I froze. “Where-here?”
“The blue book with the gold trim,” he said. “The one that’s-”
I pulled it out, and the entire room began to shake.
“-trapped,” Doughboy continued.
Sadie squawked urgently. I turned and saw her take flight. Something small and black swooped down from the ceiling. Sadie clashed with it in midair, and the black thing disappeared down her throat.
Before I could even register how gross that was, alarms blared downstairs. More black forms dropped from the ceiling and seemed to multiply in the air, swirling into a funnel cloud of fur and wings.
“There’s your answer,” Doughboy told me. “Desjardins would want to summon fruit bats. You mess with the wrong books, you trigger a plague of fruit bats. That’s the trap!”
The things were on me like I was a ripe mango-diving at my face, clawing at my arms. I clutched the book and ran to the table, but I could hardly see. “Sadie, get out of here!” I yelled.
“SAW!” she cried, which I hoped meant yes.
I found Dad’s workbag and shoved the book and Doughboy inside. The library door rattled. Voices yelled in French.
Horus, bird time! I thought desperately. And no emu, please!
I ran for the glass doors. At the last second, I found myself flying-once again a falcon, bursting into the cold rain. I knew with the senses of a predator that I was being followed by approximately four thousand angry fruit bats.

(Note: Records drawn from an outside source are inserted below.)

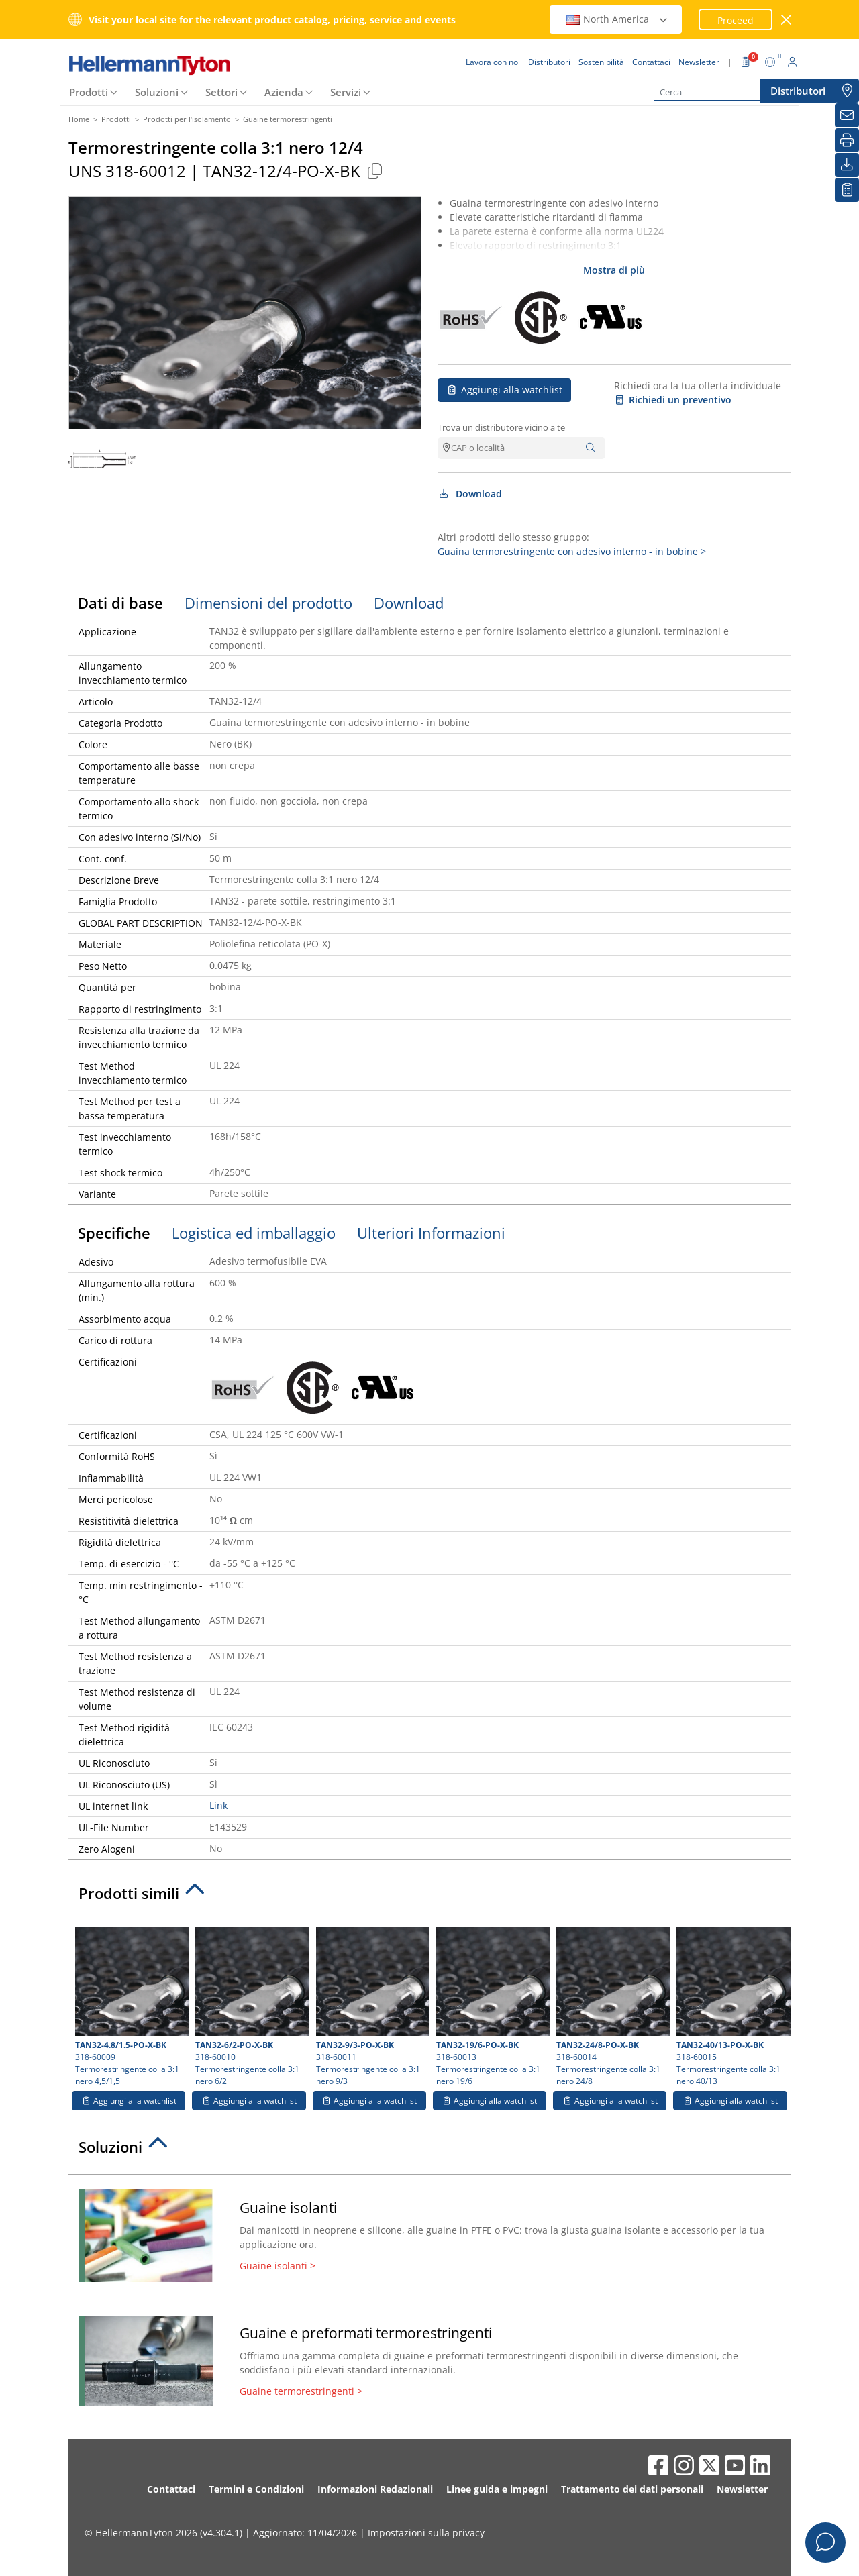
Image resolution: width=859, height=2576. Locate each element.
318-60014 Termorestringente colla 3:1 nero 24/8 (611, 2007)
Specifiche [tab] (114, 1233)
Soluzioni (157, 92)
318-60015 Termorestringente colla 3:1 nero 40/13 (731, 2007)
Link (218, 1805)
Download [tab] (409, 603)
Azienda (283, 92)
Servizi (345, 92)
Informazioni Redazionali (375, 2489)
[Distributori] (847, 91)
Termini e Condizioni (256, 2489)
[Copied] (374, 171)
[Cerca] (721, 92)
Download (470, 493)
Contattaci (171, 2489)
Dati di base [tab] (120, 603)
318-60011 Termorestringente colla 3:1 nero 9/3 (371, 2007)
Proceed (735, 20)
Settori (221, 92)
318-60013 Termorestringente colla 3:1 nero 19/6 (491, 2007)
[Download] (847, 165)
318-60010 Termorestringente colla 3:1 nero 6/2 (250, 2007)
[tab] (429, 1896)
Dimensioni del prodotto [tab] (268, 603)
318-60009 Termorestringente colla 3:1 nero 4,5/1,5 (130, 2007)
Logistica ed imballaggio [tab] (254, 1233)
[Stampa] (847, 140)
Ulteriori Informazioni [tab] (431, 1233)
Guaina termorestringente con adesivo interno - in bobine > (572, 551)
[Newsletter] (847, 115)
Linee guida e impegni (497, 2489)
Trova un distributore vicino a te (501, 427)
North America (617, 19)
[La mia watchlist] (847, 190)
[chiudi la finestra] (787, 20)
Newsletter (742, 2489)
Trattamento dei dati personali (632, 2489)
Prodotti (88, 92)
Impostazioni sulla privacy (426, 2532)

But falcons are wicked fast. Once outside, I raced north, hoping to draw the bats away from Sadie and Bast. I outdistanced the bats easily but let them keep close enough that they wouldn’t give up. Then, with a burst of speed, I turned in a tight circle and shot back toward Sadie and Bast in a hundred-mile-an-hour dive.
Bast looked up in surprise as I plummeted to the sidewalk, tumbling over myself as I turned back into a human. Sadie caught my arm, and only then did I realize she was back to normal as well.
“That was awful!” she announced.
“Exit strategy, quick!” I pointed at the sky, where an angry black cloud of fruit bats was getting closer and closer.
“The Louvre.” Bast grabbed our hands. “It’s got the closest portal.”
Three blocks away. We’d never make it.
Then the red door of Desjardins’ house blasted open, but we didn’t wait to see what came out of it. We ran for our lives down the rue des Pyramides.